··· Passage provided ···
So the constraint equation is:
[tex]g \left( x,y,z \right) =1-\sqrt {{x}^{2}+{y}^{2}}-z=0[/tex]

And the function to be minimized is:

[tex]\int\sqrt{x\acute{}^{2}+y\acute{}^{2}+1} dz[/tex]

Putting this into: df/dq-d/dx*(df/dy')+lamda*dg/dz =0

I get:

[tex]{\frac {y'}{\sqrt {{y'}^{2}+{x'}^{2}+1}}}={\frac {\lambda\,yz}{\sqrt {{y}
^{2}+{x}^{2}}}}+{\it const}[/tex]

and

[tex]{\frac {x'}{\sqrt {{y'}^{2}+{x'}^{2}+1}}}={\frac {\lambda\,xz}{\sqrt {{y}
^{2}+{x}^{2}}}}+{\it const}[/tex]

I don't know where to go from here. My textbook just solves for dg/dq and thinks that's good enough for some aweful reason. I've been working on this thing all day.

One answer I got was:
[tex]z=-{\frac { \left( {\it c1}\,x+{\it c2}\,y \right) \ln \left(
\left| {\it c2} \right| \right) }{{\it c1}\,{\it c2}}}[/tex]
And even if this was correct I don't see how you can find c1.
···
## Written instruction 1
Write out the full forum post above, keeping every line unchanged.
## Written instruction 2
Lay out the rows below as a Markdown table with the columns "No." and "Text," one line per table row and no blank lines. Cover only the part of the rows that begins with the line containing "The width and" and runs through the last row, and omit the pictures.
··· Available records ···
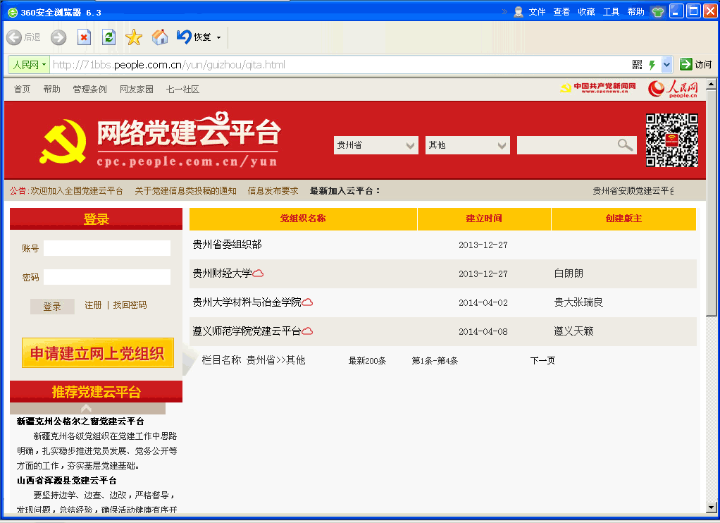The image size is (720, 523).
Task: Click the green shirt skin icon
Action: (657, 11)
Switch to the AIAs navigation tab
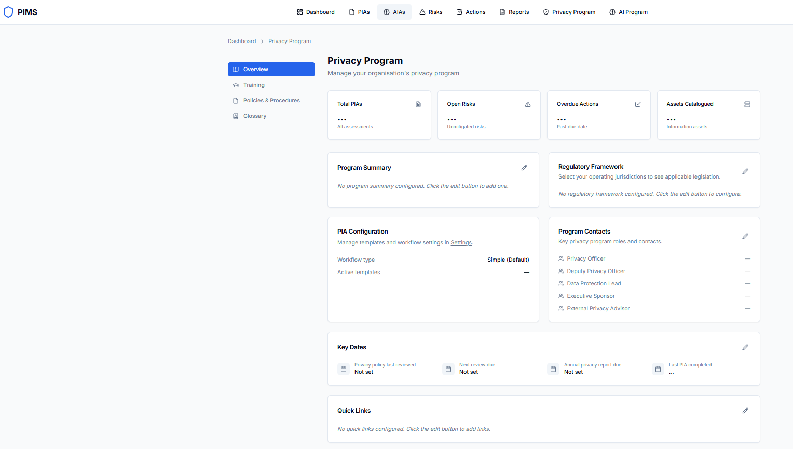793x449 pixels. pyautogui.click(x=394, y=12)
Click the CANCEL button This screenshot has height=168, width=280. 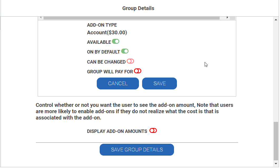(118, 83)
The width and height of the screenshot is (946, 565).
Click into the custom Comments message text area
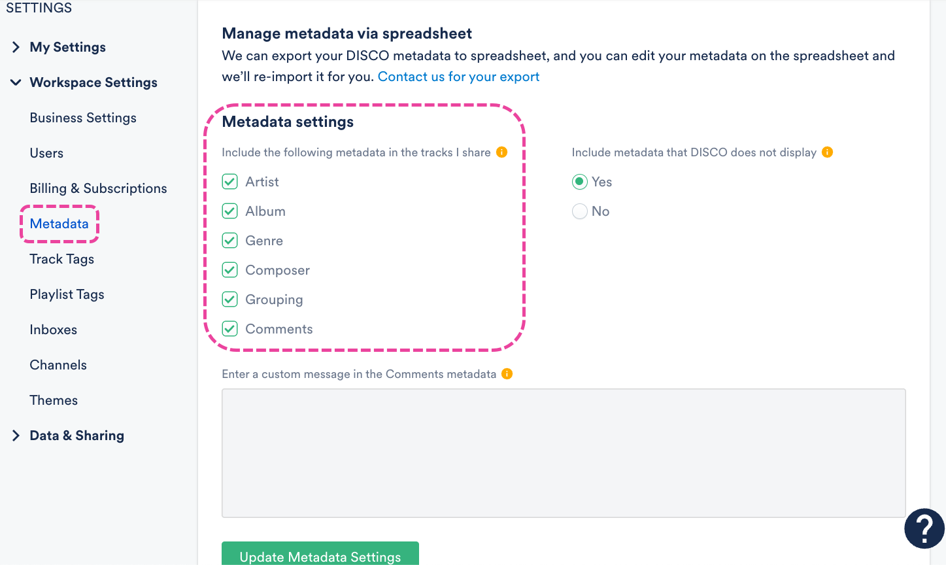[564, 453]
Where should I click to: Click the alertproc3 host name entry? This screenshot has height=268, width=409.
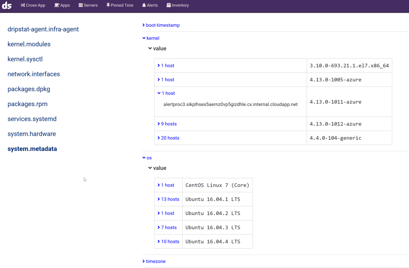tap(230, 104)
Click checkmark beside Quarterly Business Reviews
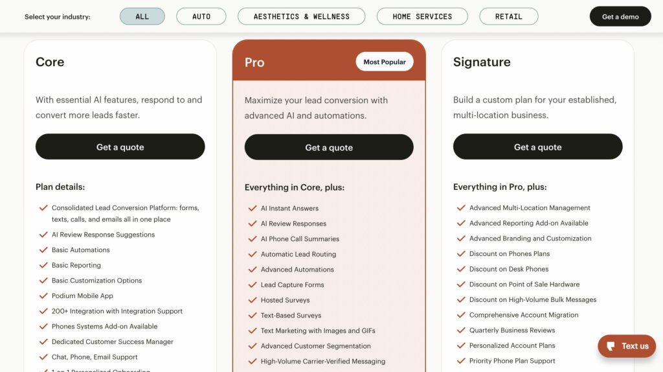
···
## Complete output 1
So the constraint equation is:
[tex]g \left( x,y,z \right) =1-\sqrt {{x}^{2}+{y}^{2}}-z=0[/tex]

And the function to be minimized is:

[tex]\int\sqrt{x\acute{}^{2}+y\acute{}^{2}+1} dz[/tex]

Putting this into: df/dq-d/dx*(df/dy')+lamda*dg/dz =0

I get:

[tex]{\frac {y'}{\sqrt {{y'}^{2}+{x'}^{2}+1}}}={\frac {\lambda\,yz}{\sqrt {{y}
^{2}+{x}^{2}}}}+{\it const}[/tex]

and

[tex]{\frac {x'}{\sqrt {{y'}^{2}+{x'}^{2}+1}}}={\frac {\lambda\,xz}{\sqrt {{y}
^{2}+{x}^{2}}}}+{\it const}[/tex]

I don't know where to go from here. My textbook just solves for dg/dq and thinks that's good enough for some aweful reason. I've been working on this thing all day.

One answer I got was:
[tex]z=-{\frac { \left( {\it c1}\,x+{\it c2}\,y \right) \ln \left(
\left| {\it c2} \right| \right) }{{\it c1}\,{\it c2}}}[/tex]
And even if this was correct I don't see how you can find c1.

## Complete output 2
| No. | Text |
|---|---|
| 1 | The width and height of the screenshot is (946, 565). |
| 2 | Click into the custom Comments message text area |
| 3 | [564, 453] |
| 4 | Where should I click to: Click the alertproc3 host name entry? This screenshot has height=268, width=409. |
| 5 | tap(230, 104) |
| 6 | Click checkmark beside Quarterly Business Reviews |